Foreign exchange was another crucial pillar in the bank’s success. Citigroup was active helping clients manage their FX exposures, whether it was airlines unwinding currency hedges to release cash or structuring deal-contingent trades for would-be mergers and acquisitions.
More generally, these highly electronified markets proved ideally suited to pandemic trading, allowing customers to transact with ease and confidence away from their offices. Citigroup registered a 271% increase in client mobile FX transactions on its Citi Velocity platform in 2020 from a year earlier.
“The investments we’ve made both in the past and ongoing in our electronic and digital offering were critical. These are moments where clients needed to transact rapidly,” said Itay Tuchman, global head of foreign exchange.
“We didn’t predict our tools would be tools for a pandemic and that these would be demanded in an instant, but they were and that was a real benefit to our clients and to our business.”
Equity derivatives was another important growth area, with Citigroup recording its best first half of the year for this business in four years.
“You owe to the clients your commitment to serve them through time and through space – any market conditions, in good times and bad times,” said Fater Belbachir, global head of equities.
Citigroup continued to build on its prowess in structured equity derivatives, increasing its structured note issuance by 78% in the first three quarters of the year to US$32bn.
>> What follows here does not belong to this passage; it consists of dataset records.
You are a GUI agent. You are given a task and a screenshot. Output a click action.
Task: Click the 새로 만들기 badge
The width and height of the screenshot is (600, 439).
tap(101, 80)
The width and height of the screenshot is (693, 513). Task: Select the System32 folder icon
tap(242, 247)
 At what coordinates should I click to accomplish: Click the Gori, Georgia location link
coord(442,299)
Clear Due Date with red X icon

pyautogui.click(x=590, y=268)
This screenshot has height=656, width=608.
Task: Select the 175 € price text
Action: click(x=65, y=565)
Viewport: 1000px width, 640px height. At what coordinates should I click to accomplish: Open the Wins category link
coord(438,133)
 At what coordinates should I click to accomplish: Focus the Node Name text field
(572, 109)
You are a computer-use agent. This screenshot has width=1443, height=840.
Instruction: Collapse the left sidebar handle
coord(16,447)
That came as the bank also sidestepped some of the heavy losses European rivals suffered when markets nose-dived in March.
Elsewhere, Citigroup displayed its flair for helping institutional clients solve thorny problems too. That included developing a hedging programme that allowed Italian insurer Generali to make a significant reduction in the amount of capital it must put aside against some of its unit-linked funds, while also decreasing the volatility of those exposures.
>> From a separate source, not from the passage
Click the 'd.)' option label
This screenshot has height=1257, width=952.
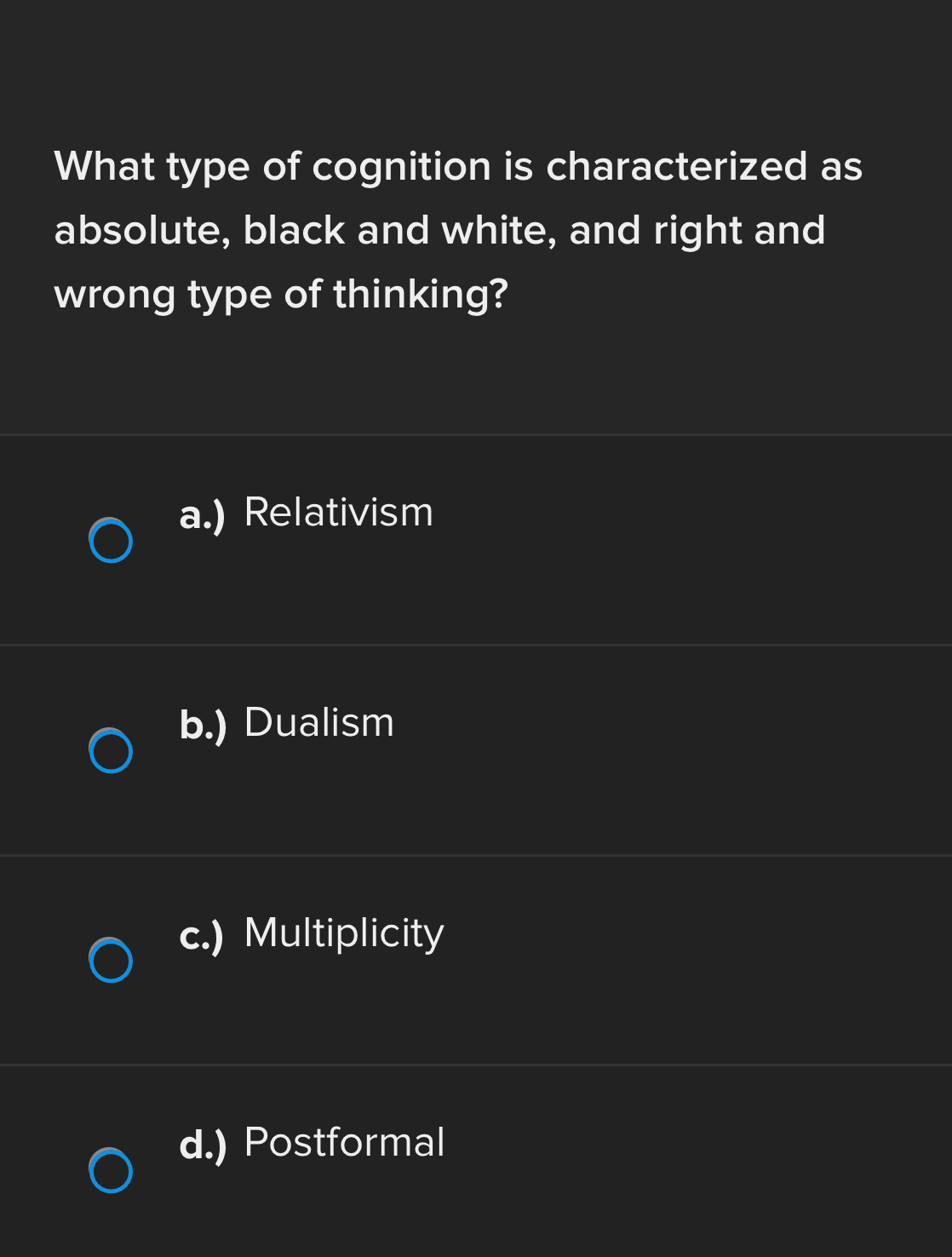click(x=202, y=1145)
“The relationship with Citigroup has been very positive,” said Edoardo Malpaga, head of group capital management at Generali. “We knew that it was tailor-made for us and it was transparent in terms of fees.”
Citigroup also made inroads in US flow trading, increasing its market share with clients over the year.
“One of the key tenets of the business in derivatives is to try and make it as diversified as we can to not only increase revenues, but also lower volatility of these revenues,” said Quentin Andre, global head of equity derivative and delta one sales.
In credit, Citigroup was well-prepared for the significant challenges facing trading desks in March when markets slumped, creating what Morton calls a “real life stress test”.
One of the areas to come under pressure was some of the complex structures that slice up pools of credit-default swaps, known as collateralised synthetic obligations. Citigroup’s traders anticipated the squeeze and were well-placed to help clients get out of loss-making positions.
“We went into the year risk-managing ourselves in a very disciplined way,” said Matt Zhang, global co-head of securitised products trading. That meant “we were able to be there and provide that liquidity that the clients needed so much”.
That included in CMBX – the derivatives index tracking commercial mortgage-backed securities, one of the worst-hit corners of credit markets. Citigroup said it retained a dominant market share that reached around 46% in March. It also increased its market share in other products such as standardised US index tranches.
“We are striving to be that credit powerhouse across the globe on every single product suite,” said Zhang.